Ce mercredi, le président de la FNSEA s'est inquiété que le gouvernement donne son aval à l'accord entre l'Union européenne et le Mercosur, la Communauté économique des pays d'Amérique du Sud. Un compromis aurait été proposé à la France sous la forme d'un fonds de compensation à destination des agriculteurs. Une solution qui ne convient pas à ces derniers.
Les agriculteurs sont farouchement opposés à cet accord de libre-échange, craignant une concurrence déloyale avec les pays provenant du Mercosur. (Crédits : Reuters)Il y a de quoi remettre le feu aux poudres du côté des agriculteurs, déjà vent debout contre le nouveau plan qui se trame dans cette Union européenne dont ils se sentent si mal compris. « Ce qui est en train de se passer est totalement absurde. Nous agriculteurs ne pouvons l'accepter ! », met en garde Arnaud Rousseau, le président du syndicat agricole majoritaire, la FNSEA.
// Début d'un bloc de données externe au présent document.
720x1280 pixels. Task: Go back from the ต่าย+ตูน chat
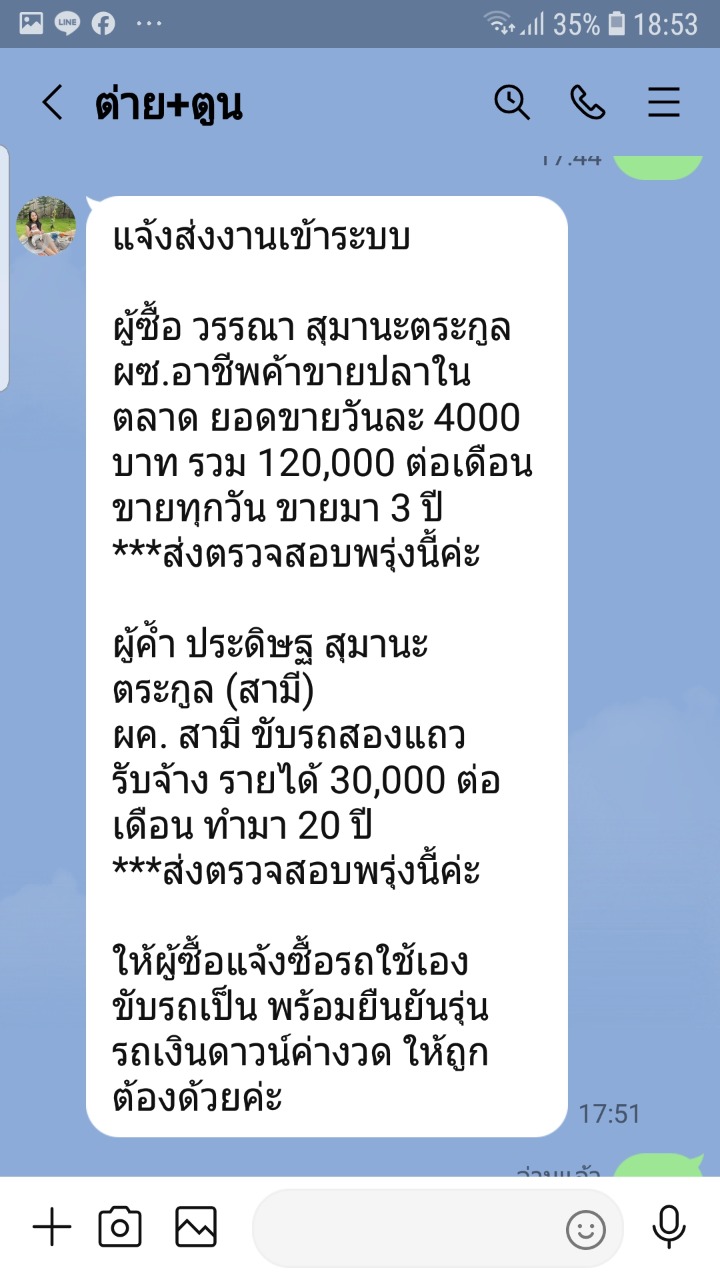(52, 103)
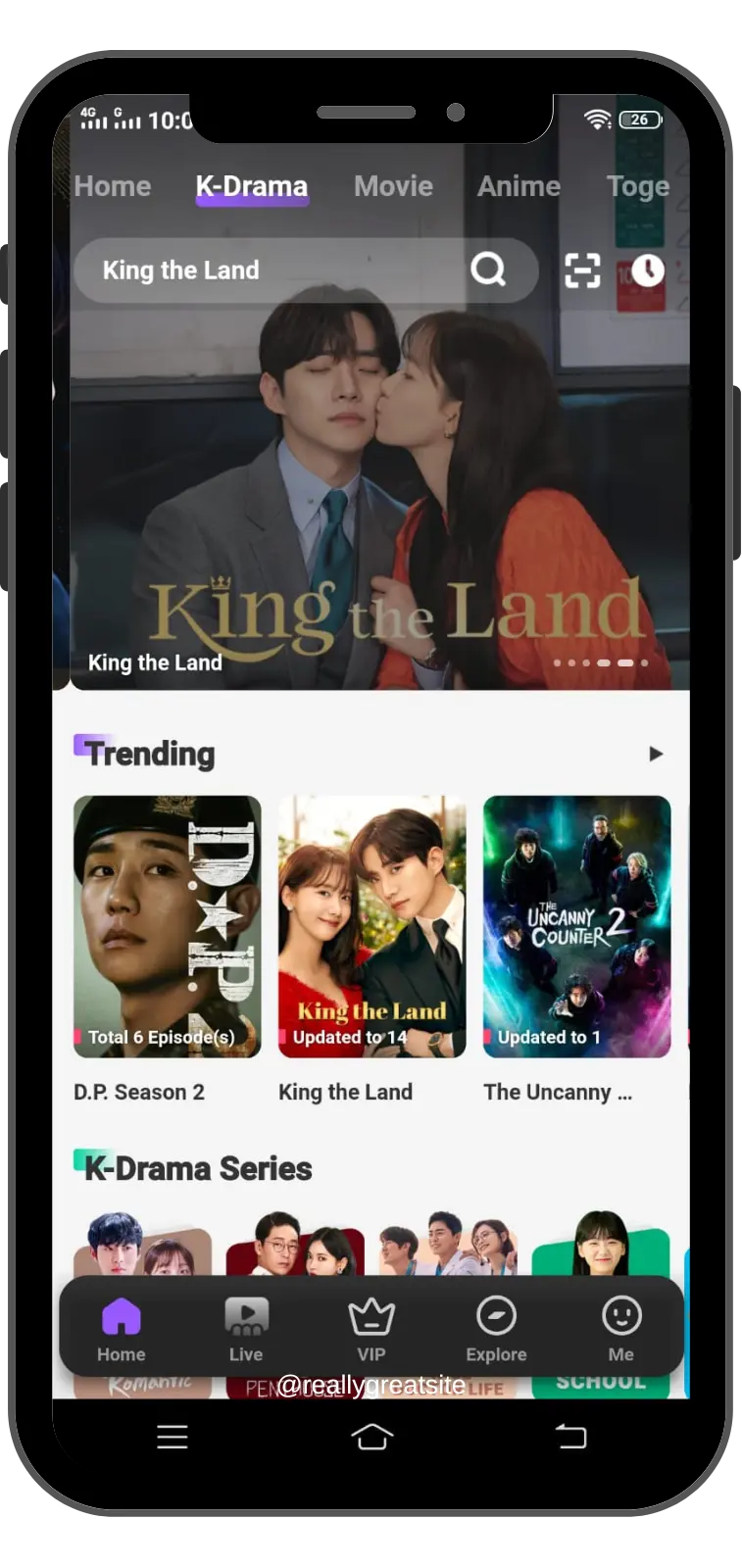
Task: Expand Trending with the arrow
Action: 656,754
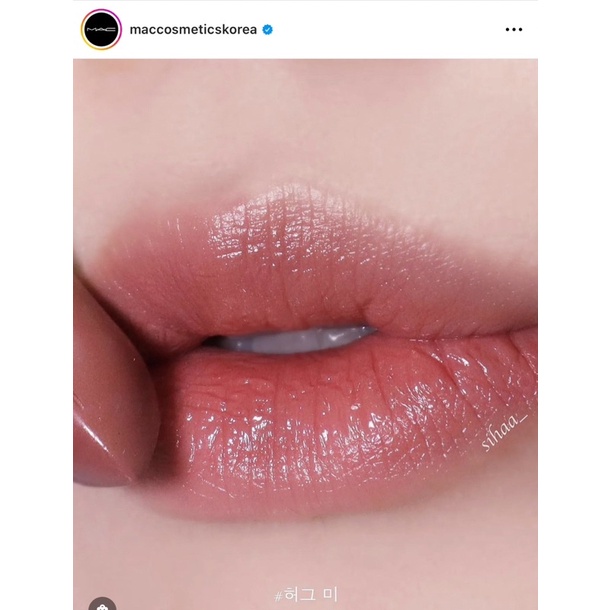The width and height of the screenshot is (610, 610).
Task: Show tagged products via shopping bag icon
Action: click(x=102, y=603)
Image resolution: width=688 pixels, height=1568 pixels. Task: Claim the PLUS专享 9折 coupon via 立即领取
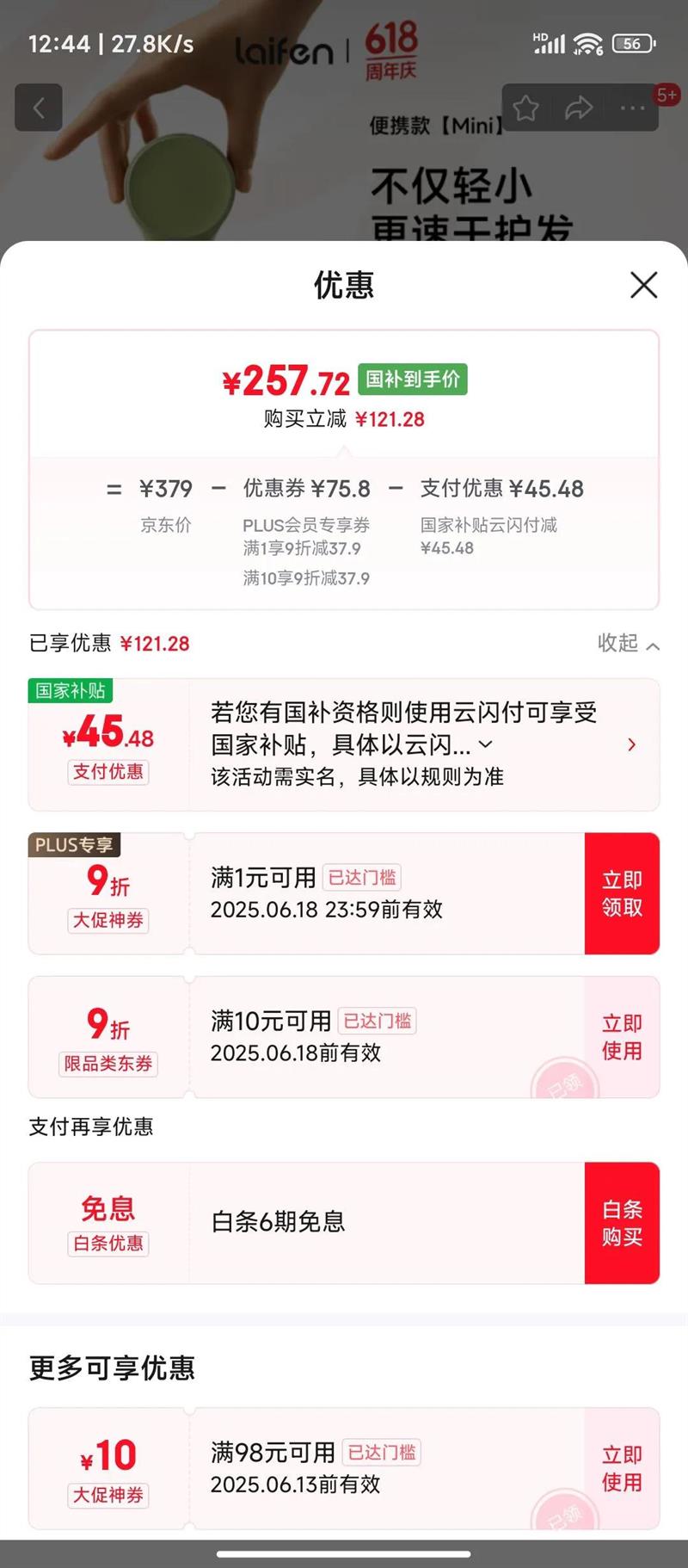pos(622,893)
Selon le média Politico, l'accord de libre-échange entre l'Union européenne et le Mercosur - la Communauté économique des pays d'Amérique du Sud -, en négociation depuis des années, et auquel plusieurs filières agricoles sont farouchement opposées, pourrait être rapidement adopté au sein des 27. Alors que s'est tenue, les 7 et 9 octobre derniers, une réunion des négociateurs en chef UE-Mercosur à Brasilia, un compromis aurait été proposé à la France, qui, jusqu'à présent, s'y est opposée en raison du risque de voir affluer des tonnes de viandes sud-américaines faisant concurrence aux éleveurs français. Il s'agirait de la mise en place d'un fonds de compensation à destination des agriculteurs pénalisés par la mise en oeuvre du traité commercial.
« Un combat existentiel pour l'agriculture »
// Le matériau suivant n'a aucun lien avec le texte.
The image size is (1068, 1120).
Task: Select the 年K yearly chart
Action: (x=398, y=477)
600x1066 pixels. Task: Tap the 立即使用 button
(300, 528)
Bruxelles se montrerait ainsi peu à l'écoute des vraies préoccupations dans les campagnes. « Nous sommes devant un combat existentiel pour l'agriculture : d'un côté, on continue d'imposer aux agriculteurs français tout un tas de normes sur l'environnement, et, de l'autre, on considère que ce n'est pas un problème d'importer de la nourriture produite avec des moyens interdits en Europe qui ne respectent pas nos critères et standards de qualité ! », explique Arnaud Rousseau.
« Alors que les agriculteurs ne perçoivent pas explicitement les résultats de leur mobilisation de cet hiver dans leurs exploitations, qu'on ne vienne pas nous embêter dans nos fermes avec des contrôles de l'Office national de la biodiversité » poursuit-il, en promettant de « prendre à témoin les consommateurs, les politiques, tout le monde ».
Un nouveau coup de pression au gouvernement, qui cherche à ménager son agriculture, seul secteur économique à bénéficier d'allègements fiscaux dans le cadre du projet de loi de financement (PLF) 2025, malgré l'objectif de réaliser 60 milliards d'euros d'économies l'année prochaine.
« Il y aura un bras de fer », assurait Bruno Le Maire
C'est aussi une source d'embarras, alors que l'ancien exécutif s'était montré particulièrement attentif aux inquiétudes des agriculteurs face à un accord UE-Mercosur. « Il y aura un bras de fer, et la France fera le nécessaire pour que le Mercosur tel qu'il est ne soit pas signé », assurait, en janvier dernier, Bruno Le Maire, alors ministre de l'Economie. « Tant qu'on n'a pas de réponse claire, et tant qu'on n'a pas quelque chose qui évite de livrer nos producteurs français à une concurrence déloyale, il ne peut pas y avoir d'accord du Mercosur », avait appuyé son confrère de l'Agriculture Marc Fesneau.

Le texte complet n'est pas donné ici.